After an exciting 2018 season, it’s time to say goodbye to a wave of World Cup stars retiring after the latest Olympic Games. This year’s graduating class includes World Cup winners, Olympic medalists and veterans who have been on the international scene for more than than two decades.

Born: 1984 World Cup Starts: 183 World Cup Podiums: 30
Slovakian slalom specialist Veronika Velez Zuzulova made her final World Cup run at Ofterschwang after nearly two decades on the World Cup tour. Her career included five World Cup wins, but no World Championship or Olympic medals despite being one of the top slalom skiers on the ladies’ tour. She has already announced that her next adventure will be life as a mom. She is pregnant with a baby boy.

Born: 1984  World Cup Starts: 113 World Cup Podiums: 1
Giant slalom specialist Florian Eisath celebrated his only career podium in that discipline in front of his home crowd in Alta Badia in 2016 and he competed in the PyeongChang Olympic Winter Games, where he was 14th.

Born: 1985 World Cup Starts: 284 World Cup Podiums: 17
Her 17 years on the World Cup were highlighted by three World Championship medals in slalom and alpine combined, and three World Cup wins. After Kirchgasser was passed over for the Austrian Olympic team, she decided that it was time for something new and stepped away professional ski racing after her final race in Ofterschwang.

Born: 1985 World Cup Starts: 130 World Cup Podiums: 4
The friendly Frenchman known as “Gus” was fighting a torn ACL contracted in Kvitfjell at the end of the previous season. He participated in downhill races this season, but struggled to ski at his best level. His best season was back in 2015 when he earned all of his four career World Cup podiums.

Born: 1983 World Cup Starts: 283 World Cup Podiums: 14
Manuela Moelgg chose to retire at the peak of her career. At 34 years, she was still able to claim three World Cup podiums this season in the giant slalom races in Soelden, Killington and Courchevel. She ended the season in seventh place in the discipline standings. Unfortunately, her farewell run on the World Cup was canceled in Are, but her friends organized a beautiful farewell after party.

Born: 1990 World Cup Starts: 35
The relatively young retiree, Patrick Schweiger, announced the end of his career due to persistent knee problems.

“After my cartilage injury in Val Gardena in 2016, I tried everything to get 100 percent fit again, unfortunately without success,” he wrote on Instagram. “As a result, I have never been able to show my potential and my skiing skills during the past season and so it makes no sense to me anymore.”

[Problem 1] In the article on retiring World Cup skiers, do the following statements agree with the text? Answer yes or no for each, and quote the deciding words. (a) Veronika Velez Zuzulova won an Olympic medal. (b) Florian Eisath finished 14th at the PyeongChang Olympic Winter Games. (c) Manuela Moelgg's farewell run on the World Cup took place in Are.
[Problem 2] Can you copy word for word the passage of the article on retiring World Cup skiers between "After an exciting" and "than two decades.", inclusive?

[Collected material]
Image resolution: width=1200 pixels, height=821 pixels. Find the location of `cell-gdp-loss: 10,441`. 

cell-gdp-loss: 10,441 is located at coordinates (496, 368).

[Solution 1]
(a) No: "but no World Championship or Olympic medals"
(b) Yes: "he competed in the PyeongChang Olympic Winter Games, where he was 14th."
(c) No: "her farewell run on the World Cup was canceled in Are"

[Solution 2]
After an exciting 2018 season, it’s time to say goodbye to a wave of World Cup stars retiring after the latest Olympic Games. This year’s graduating class includes World Cup winners, Olympic medalists and veterans who have been on the international scene for more than than two decades.